I'm not finding much else of interest and I think I've mapped most of the game's world, so there must be some critical locations I haven't found yet.  I try going Up and Down from some dead ends, finding nothing new beyond a few additional dead ends.  But at last I find a Rocky Ledge above the Fourth Level room, and to its right is the Record Keeping Section!  And yes, we've finally found THE HIDING PLACE OF SATAN'S CONTRACTS, and are prompted, WANT TO TAKE IT WITH YOU NOW?  I'll answer Y -- OK, LETS GET OUT OF HERE!  Agreed!

According to my map, the most direct escape route will be to go through the hole in Lucifer's throne room to return to Hell's Portal... but when I get there, I discover that I can't squeeze through it while carrying the box of contracts.  Nor can I get through the narrow, twisting tunnel, for the same reason.  I wish we could just find our own contract and drop the box, but there's apparently no time for that -- we have to take the whole box, freeing who knows how many damned souls along with our own.  I almost feel bad for Satan, but if he's just going to toss all of his business-critical legal documents in a box with no backups, I guess I can't be held responsible.

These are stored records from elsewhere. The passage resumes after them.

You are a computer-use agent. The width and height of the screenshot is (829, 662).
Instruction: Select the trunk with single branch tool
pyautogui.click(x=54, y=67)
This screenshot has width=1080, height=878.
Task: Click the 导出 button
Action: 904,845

I get one of those shocks deliverable only by early computer games!  As I move toward another possible exit in the complete silence that has prevailed up to this point, the TRS-80 speaker bursts to life with horrendous, screechy white noise, and I jump out of my seat as FROM THE DARK LEAP THE INCUBI OF MEPHISTOPHELES!  And... and the noise!  This noise, this horrible noise, it never seems to stop!  I would have had to reboot the whole machine back in the day; fortunately, in the emulation age, returning to an earlier save state silences this torture.  The TRS-80 was not really designed for sound, so this was doubly shocking.


Checking the code later, curious about how this was achieved, I discover that this scare may not have been intentional.  It appears to be a tokenization error in the BASIC listing published in SoftSide -- instead of PRINTing some intended text, it CSAVEs!  So, with a virtual speaker hooked up to the virtual line out for general gaming purposes, I was actually just hearing the sound that would have been generated to save the BASIC program to audio cassette tape.  This error means that I never saw the remaining text, and suffered a fate the author likely never intended.

Anyway, back to finding our way to a viable escape route.  I've only got one left to try, and yes, sliding down the sulfur supply tube from the Evil Pit room north of the Cursed room works  We're conveniently dropped off at Hell's Portal and can quickly back out of Hell... to victory!

The game can be finished much more quickly than I did here -- there's no way to die, so aside from some time-saving restores my 334 move "score" includes a lot of exploration and dead-end mapping.  All we really have to do is find the contract and then exit, so with a good map in hand it could probably be finished in around 30 moves.

Dante's Inferno is an interesting early adventure game.  Mr. Bernor's engine is unsophisticated but still provides a lot of exploration, colorful prose and a degree of challenge, without a single traditional adventure game inventory or action puzzle.